#### [TEXT FOR ANALYSIS]

- Opening Delimiter -

The disposition we seek to work through in Emerge is therefore the post-tragic, which lies beyond the naïve optimism of the pre-tragic and the debilitating despair of the tragic. Zak Stein refers to the post-tragic epistemically as “a station of the self ... a dark knowledge ... what we sometimes call wisdom”. Marian Partington puts it poetically in terms of learning to hug a skeleton, and Bayo Akomolafe in terms of ‘meeting the monster’. The spirit of inquiry is to encounter reality in a way that reorients perception, helps us to consider where our individual and collective power lies, and then to channel that disquieting renewal into many different kinds of work in many different kinds of places after the event. To put the point in the therapeutic language of Carl Rogers: “The curious paradox is that when I accept myself just as I am, then I can change.”

With that in mind at a personal level, here’s the issue at a collective level: Many progressive visions of the future are premised on heroic assumptions about widespread cooperation and shared interests aligning at scale. There is abundant good will and ingenuity in the world, no doubt, and I believe in giving our better natures every possible chance. Still, the only pathways to a viable future for humanity that seem credible to me now are those that acknowledge the enduring realities of self-interest, competition, conflict, defection and corruption. I have been feeling this point acutely in relation to ecological collapse in particular, where ‘we’ are called to act. The core problem is the absence of any locus of shared power to generate cultural sensibility and policy coordination commensurate with our collective action challenge, and to see it through in the context of widespread political divergence and resistance. That indicates a different pattern entirely may have to emerge, but for that to happen the words we use will have to pre-figure it better than they do today.
 

Wewho?

Since language is one of the main active ingredients in social change, and since our most pressing ecological challenges call for unprecedented collective and coordinated action, we have no choice but to attend more carefully to the way we conceive and speak of ‘we’ – the most problematic pronoun of them all. I am not referring to a postmodern directive to be more diverse and inclusive. Rather, in the style of the best warrior-pedants, I seek to highlight that the problems we think of as economic or political or epistemic or technological or spiritual may all in some fundamental sense be problems of our grammar too.

- Closing Delimiter -

#### [ASSIGNMENT 1]
List every person named in the passage on the post-tragic.
#### [ASSIGNMENT 2]
From the passage on the post-tragic, return the stretch that begins with the words containing "Since language is" and ends with "our grammar too.".
#### [ASSIGNMENT 3]
In the passage on the post-tragic, how is the pronoun "we" described?

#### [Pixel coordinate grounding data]
- Opening Delimiter -

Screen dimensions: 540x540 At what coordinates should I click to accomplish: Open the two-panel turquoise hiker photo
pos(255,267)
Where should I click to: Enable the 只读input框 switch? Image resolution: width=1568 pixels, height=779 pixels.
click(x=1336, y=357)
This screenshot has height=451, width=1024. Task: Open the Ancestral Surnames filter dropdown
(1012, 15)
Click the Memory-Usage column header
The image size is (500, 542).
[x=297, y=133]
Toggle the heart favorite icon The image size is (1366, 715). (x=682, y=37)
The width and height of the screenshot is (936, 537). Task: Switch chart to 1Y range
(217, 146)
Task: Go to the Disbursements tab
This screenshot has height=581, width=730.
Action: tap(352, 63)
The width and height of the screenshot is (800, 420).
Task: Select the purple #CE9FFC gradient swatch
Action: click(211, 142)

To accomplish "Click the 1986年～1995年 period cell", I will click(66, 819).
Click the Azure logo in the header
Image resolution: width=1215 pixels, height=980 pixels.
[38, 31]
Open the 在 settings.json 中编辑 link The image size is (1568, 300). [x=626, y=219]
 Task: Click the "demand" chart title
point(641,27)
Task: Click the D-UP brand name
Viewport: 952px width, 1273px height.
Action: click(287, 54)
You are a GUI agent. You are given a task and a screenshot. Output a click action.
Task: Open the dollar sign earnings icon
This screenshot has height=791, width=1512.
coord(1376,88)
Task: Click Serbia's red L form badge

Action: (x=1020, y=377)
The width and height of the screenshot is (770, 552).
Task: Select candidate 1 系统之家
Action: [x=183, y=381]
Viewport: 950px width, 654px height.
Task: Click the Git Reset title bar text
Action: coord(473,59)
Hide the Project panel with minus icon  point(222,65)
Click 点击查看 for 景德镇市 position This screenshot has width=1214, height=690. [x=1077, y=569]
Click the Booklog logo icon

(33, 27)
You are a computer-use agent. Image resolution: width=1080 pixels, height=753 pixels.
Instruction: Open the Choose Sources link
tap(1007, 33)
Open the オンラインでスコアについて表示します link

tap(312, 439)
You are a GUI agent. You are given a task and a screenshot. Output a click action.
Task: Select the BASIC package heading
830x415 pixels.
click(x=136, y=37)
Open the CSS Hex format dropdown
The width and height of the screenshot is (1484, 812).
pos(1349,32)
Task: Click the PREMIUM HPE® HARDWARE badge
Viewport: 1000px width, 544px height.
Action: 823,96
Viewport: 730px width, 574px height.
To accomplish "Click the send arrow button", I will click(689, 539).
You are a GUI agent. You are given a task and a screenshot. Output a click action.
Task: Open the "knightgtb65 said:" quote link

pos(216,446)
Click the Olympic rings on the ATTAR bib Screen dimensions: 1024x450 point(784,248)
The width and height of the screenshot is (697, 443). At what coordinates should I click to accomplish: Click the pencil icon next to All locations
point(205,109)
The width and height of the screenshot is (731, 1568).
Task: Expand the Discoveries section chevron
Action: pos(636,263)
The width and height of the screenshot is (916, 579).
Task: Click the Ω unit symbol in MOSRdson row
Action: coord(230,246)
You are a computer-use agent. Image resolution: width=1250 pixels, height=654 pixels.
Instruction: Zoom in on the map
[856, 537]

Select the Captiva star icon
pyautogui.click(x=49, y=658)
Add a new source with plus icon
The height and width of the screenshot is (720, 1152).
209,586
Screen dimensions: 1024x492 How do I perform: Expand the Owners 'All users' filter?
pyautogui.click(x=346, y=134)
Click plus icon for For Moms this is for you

- Closing Delimiter -

#### [SOLUTION 1]
Zak Stein, Marian Partington, Bayo Akomolafe, Carl Rogers

#### [SOLUTION 2]
Since language is one of the main active ingredients in social change, and since our most pressing ecological challenges call for unprecedented collective and coordinated action, we have no choice but to attend more carefully to the way we conceive and speak of ‘we’ – the most problematic pronoun of them all. I am not referring to a postmodern directive to be more diverse and inclusive. Rather, in the style of the best warrior-pedants, I seek to highlight that the problems we think of as economic or political or epistemic or technological or spiritual may all in some fundamental sense be problems of our grammar too.

#### [SOLUTION 3]
As the most problematic pronoun of them all.